The timber frame includes penetrating tie beams, bracket complexes and carved projecting beam ends. Heritage documentation describes the building as displaying architectural features derived from Japanese Edo-period temple construction while incorporating modifications suited to Taiwan's climate. A conservation study published by the Hualien County Cultural Affairs Bureau in 2025 identified the Miei-dō at Kongōbu-ji on Mount Kōya as an architectural reference for the main hall.

==Religious objects and grounds==

The grounds contain an arrangement representing the 88 temples of the Shikoku Pilgrimage. The original stone figures were installed in 1928, but a number were lost, removed or relocated during the postwar period. Heritage research recorded 16 original figures remaining at the site, while later restoration work reconstructed the sequence so that the 88 pilgrimage stations could again be represented within the grounds.

Other surviving objects associated with the Shingon period include an image of Acala, the hyakudo-ishi, and a stone monument inscribed Kōmyō Shingon Hyakumanben (光明真言百萬遍), referring to one million recitations of the Mantra of Light.
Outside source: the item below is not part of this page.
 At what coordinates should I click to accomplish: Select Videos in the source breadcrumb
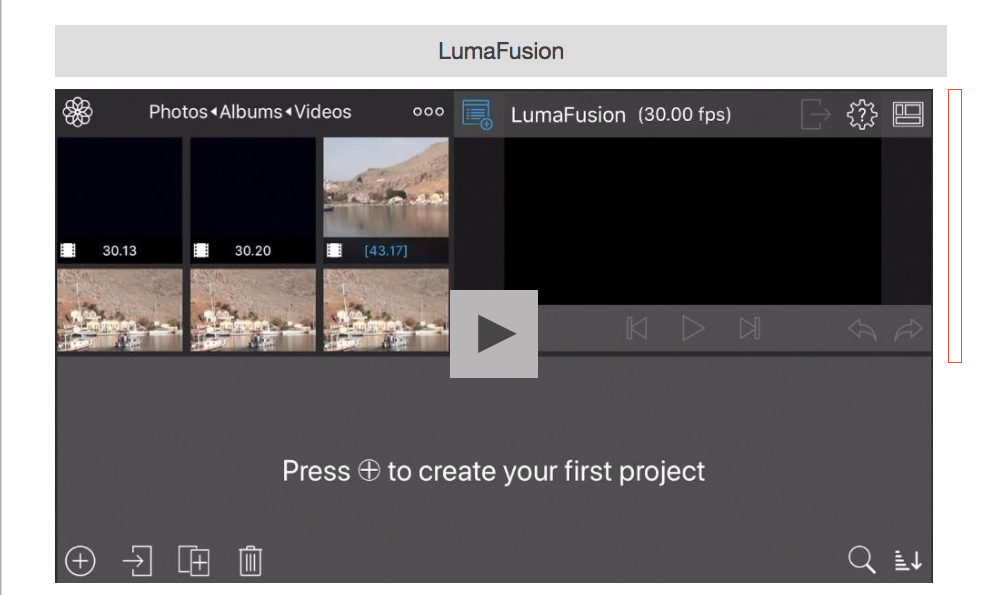click(x=323, y=112)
These objects, together with the former preaching hall, document the site's historical association with Japanese Shingon Buddhist practice in colonial Taiwan.

==Conservation==
The complex has undergone several phases of repair and conservation since the postwar period. The earthquake of 3 April 2024 caused damage to the historic timber building, including displacement in parts of the structural frame and deterioration of wall surfaces. The building remained open after temporary reinforcement because inspections found no immediate danger of collapse. In 2025, the Hualien County Cultural Affairs Bureau prepared an emergency conservation and restoration plan addressing the earthquake damage and the longer-term reuse of the monument.